Les exposants de « Top recrutement : le salon des cadres et hauts potentiels » étaient venus en nombre mardi 9 octobre à la Grande arche. Une opération séduction pour candidats et recruteurs, qui cherchent un contact direct pour les uns, un profil idéal pour les autres. L’espace dédié au Grand Paris, considéré comme « le chantier du XXIe siècle », a retenu toute l’attention des visiteurs. Pour les entreprises et collectivités présentes, le défi est surtout de parvenir à attirer les meilleurs candidats, les plus ambitieux, souvent les plus diplômés, les plus difficiles aussi.

Le salaire reste déterminant pour recruter ces « hauts potentiels », qui semblent privilégier largement les grandes entreprises aux petites structures, et le secteur privé à l’emploi public. « S’ils font ne serait-ce qu’un très bon recrutement dans la journée, les recruteurs sont heureux », confie Nadia Zimmer, en charge du salon depuis 3 ans.
════
• _LISTE DES TÂCHES_:
1. Reproduisez tout le passage de l'article sur le salon Top recrutement, depuis « Les exposants de » jusqu'à « plus difficiles aussi. ».
2. Répondez aux questions suivantes d'après l'article sur le salon Top recrutement :
(a) Quel jour et en quel lieu le salon s'est-il tenu ?
(b) Comment le Grand Paris est-il considéré ?
(c) Depuis combien de temps Nadia Zimmer est-elle en charge du salon ?

• _DONNÉES FOURNIES_:
════
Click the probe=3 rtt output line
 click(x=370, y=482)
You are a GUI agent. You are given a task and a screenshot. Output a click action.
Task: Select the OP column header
════
• _EN RÉPONSE_:
1.
Les exposants de « Top recrutement : le salon des cadres et hauts potentiels » étaient venus en nombre mardi 9 octobre à la Grande arche. Une opération séduction pour candidats et recruteurs, qui cherchent un contact direct pour les uns, un profil idéal pour les autres. L’espace dédié au Grand Paris, considéré comme « le chantier du XXIe siècle », a retenu toute l’attention des visiteurs. Pour les entreprises et collectivités présentes, le défi est surtout de parvenir à attirer les meilleurs candidats, les plus ambitieux, souvent les plus diplômés, les plus difficiles aussi.

2.
(a) Le mardi 9 octobre, à la Grande arche.
(b) Comme « le chantier du XXIe siècle ».
(c) Depuis 3 ans.